The root cause of suffering is the fundamental ignorance grasping at an inherently-existent self. If we are to generate a wish for all living beings to be free from suffering and its causes, we must understand how we experience these three levels of suffering.

For compassion that is spoken of in Buddhism to be fully developed, one must understand all three levels. We must understand just how the conception of an inherently existent self can be the cause of these sufferings.

And we must understand the process involved in completely eliminating this conception.

Je Tsongkhapa has said ( The Great Treatise and The Stages Of The Path To Enlightenment P45):

After you have thoroughly distinguished the objects of meditation according to the previous explanations – how compassion is the root, how the developments of the spirit of enlightenment is the entrance to the Mahayana, and so forth – you must then analyze these explanations with discerning wisdom and elicit the experience produced after sustaining them in meditation.

You will not achieve anything with the unclear experiences that come when you make a short, concentrated effort without precisely clarifying the topic with your understanding.

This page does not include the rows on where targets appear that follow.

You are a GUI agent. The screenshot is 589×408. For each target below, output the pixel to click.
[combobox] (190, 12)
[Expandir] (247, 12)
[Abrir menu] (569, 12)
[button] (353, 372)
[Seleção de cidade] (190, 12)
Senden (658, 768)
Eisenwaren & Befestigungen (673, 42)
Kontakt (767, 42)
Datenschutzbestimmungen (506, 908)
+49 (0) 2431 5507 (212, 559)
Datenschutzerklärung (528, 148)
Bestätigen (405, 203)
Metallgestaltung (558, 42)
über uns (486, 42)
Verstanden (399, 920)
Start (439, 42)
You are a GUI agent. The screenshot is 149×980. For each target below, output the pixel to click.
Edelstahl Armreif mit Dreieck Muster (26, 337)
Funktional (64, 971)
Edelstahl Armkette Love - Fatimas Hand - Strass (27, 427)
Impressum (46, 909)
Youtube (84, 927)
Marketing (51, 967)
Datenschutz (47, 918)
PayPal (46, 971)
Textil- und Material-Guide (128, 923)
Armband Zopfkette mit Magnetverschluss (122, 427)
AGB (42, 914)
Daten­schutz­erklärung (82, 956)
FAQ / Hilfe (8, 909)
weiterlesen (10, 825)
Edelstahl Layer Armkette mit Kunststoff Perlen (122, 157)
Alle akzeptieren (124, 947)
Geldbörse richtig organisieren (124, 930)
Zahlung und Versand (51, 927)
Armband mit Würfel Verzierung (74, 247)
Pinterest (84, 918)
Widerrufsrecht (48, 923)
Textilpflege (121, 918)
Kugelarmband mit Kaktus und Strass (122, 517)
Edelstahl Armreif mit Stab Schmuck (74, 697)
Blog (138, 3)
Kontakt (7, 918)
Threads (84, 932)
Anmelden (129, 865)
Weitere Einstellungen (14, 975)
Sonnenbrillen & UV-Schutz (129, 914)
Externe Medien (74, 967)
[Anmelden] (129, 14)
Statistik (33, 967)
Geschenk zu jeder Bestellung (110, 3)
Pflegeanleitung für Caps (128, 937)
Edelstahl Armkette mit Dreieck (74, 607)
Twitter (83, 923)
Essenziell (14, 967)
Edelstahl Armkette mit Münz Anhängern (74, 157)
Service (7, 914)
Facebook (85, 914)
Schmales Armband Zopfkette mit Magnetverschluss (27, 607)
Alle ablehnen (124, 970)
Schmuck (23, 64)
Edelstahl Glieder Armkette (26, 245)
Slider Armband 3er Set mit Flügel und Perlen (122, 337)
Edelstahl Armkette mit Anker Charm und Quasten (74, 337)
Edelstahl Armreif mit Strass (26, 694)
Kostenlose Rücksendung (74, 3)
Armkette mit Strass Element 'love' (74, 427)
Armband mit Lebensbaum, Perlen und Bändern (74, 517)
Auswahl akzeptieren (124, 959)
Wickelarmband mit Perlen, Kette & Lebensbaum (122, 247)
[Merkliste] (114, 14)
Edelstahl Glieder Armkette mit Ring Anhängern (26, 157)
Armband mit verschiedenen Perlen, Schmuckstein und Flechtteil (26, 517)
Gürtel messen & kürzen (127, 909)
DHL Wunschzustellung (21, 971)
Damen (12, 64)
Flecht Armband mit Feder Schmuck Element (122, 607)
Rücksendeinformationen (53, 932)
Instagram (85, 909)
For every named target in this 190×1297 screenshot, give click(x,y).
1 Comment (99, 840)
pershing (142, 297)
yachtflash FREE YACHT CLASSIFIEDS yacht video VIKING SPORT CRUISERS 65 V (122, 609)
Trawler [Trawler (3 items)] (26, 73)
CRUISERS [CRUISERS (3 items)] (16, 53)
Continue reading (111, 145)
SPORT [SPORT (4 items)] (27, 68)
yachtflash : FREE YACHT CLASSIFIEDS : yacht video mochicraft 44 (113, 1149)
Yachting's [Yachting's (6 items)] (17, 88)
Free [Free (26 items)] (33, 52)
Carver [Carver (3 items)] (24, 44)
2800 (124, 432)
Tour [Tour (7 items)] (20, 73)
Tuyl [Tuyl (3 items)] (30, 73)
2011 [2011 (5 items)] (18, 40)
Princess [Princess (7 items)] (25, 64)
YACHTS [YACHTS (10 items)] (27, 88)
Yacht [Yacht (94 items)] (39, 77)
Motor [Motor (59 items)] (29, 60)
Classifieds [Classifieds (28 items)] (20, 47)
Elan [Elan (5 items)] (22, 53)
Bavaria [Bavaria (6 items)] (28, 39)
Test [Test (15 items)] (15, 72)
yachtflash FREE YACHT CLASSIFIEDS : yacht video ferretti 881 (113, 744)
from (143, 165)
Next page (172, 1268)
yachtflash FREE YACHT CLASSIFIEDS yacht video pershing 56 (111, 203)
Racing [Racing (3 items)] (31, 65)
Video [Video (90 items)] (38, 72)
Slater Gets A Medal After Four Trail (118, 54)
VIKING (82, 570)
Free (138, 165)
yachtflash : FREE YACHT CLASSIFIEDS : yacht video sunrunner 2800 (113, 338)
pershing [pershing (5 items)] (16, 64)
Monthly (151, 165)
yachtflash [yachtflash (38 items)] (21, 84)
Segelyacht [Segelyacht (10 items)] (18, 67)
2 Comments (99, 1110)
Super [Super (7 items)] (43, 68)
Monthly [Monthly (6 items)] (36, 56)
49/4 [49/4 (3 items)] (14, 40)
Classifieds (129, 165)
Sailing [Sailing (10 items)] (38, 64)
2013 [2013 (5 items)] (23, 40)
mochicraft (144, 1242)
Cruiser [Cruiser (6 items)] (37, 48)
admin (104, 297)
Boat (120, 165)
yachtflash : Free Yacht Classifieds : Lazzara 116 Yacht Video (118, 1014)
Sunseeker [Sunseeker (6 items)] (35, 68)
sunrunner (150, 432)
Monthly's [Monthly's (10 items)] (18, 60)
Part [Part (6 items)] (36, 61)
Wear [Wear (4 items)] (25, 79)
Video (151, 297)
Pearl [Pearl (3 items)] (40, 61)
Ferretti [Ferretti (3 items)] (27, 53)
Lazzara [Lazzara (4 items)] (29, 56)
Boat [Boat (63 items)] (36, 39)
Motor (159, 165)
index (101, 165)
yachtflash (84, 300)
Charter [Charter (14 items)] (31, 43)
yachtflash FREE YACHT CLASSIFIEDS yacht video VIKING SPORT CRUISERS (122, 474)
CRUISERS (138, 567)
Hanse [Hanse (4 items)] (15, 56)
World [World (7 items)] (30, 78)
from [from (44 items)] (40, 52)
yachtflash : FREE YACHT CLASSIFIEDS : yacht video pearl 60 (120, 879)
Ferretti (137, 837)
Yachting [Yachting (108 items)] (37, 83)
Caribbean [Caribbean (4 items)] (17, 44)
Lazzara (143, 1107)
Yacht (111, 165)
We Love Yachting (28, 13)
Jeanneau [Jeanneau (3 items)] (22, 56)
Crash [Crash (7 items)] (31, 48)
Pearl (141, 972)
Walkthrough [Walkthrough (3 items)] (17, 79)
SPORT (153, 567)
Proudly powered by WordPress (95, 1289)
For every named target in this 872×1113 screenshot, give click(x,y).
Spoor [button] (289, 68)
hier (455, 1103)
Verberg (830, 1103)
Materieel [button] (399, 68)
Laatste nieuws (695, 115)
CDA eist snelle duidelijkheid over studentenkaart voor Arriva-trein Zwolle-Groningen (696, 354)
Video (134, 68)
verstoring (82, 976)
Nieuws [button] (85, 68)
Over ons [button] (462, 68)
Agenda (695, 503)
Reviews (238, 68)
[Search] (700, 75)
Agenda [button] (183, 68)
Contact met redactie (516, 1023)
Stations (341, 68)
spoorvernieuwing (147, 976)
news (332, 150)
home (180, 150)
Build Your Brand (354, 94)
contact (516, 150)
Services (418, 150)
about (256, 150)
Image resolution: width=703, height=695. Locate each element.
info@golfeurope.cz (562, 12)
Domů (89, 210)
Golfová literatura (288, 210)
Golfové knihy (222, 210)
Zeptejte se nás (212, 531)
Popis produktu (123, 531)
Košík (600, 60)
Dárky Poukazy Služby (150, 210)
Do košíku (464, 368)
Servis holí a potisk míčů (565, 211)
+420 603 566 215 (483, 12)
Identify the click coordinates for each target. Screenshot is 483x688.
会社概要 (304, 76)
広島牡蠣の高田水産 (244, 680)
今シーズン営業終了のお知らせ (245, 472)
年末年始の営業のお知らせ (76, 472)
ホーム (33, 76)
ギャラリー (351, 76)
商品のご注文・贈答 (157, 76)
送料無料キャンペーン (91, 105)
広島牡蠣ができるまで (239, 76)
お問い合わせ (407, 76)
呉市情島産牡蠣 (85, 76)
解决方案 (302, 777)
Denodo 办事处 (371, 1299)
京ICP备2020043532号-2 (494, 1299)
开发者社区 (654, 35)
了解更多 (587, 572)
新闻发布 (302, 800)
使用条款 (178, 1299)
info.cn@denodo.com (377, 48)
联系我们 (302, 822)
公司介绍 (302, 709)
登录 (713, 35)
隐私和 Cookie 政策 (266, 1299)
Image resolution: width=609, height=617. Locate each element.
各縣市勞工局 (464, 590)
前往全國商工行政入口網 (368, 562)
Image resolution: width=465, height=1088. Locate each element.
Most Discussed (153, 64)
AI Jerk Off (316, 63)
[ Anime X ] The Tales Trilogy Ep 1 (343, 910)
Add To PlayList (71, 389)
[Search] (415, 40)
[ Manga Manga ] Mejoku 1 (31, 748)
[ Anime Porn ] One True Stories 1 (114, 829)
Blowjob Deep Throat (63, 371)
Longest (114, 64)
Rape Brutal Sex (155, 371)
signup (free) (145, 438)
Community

Know that this is true for other kinds of practices as well.


To completely eliminate suffering, is different than a wish for a living being to be free from particular manifest suffering such as a headache.

In order to completely eliminate suffering one must eliminate the causes of suffering, otherwise, this elimination will remain incomplete as the potential for future suffering is still present.

The fundamental or root cause of suffering is ego-grasping. Therefore, you must understand from within your own experience the suffering related to ego-grasping, in order to infer it from others.

To have the wish that all living beings be free from suffering and its causes means you must know how sentient beings suffer and what the causes of that suffering are.

Without that understanding, your compassion will remain mere empathy.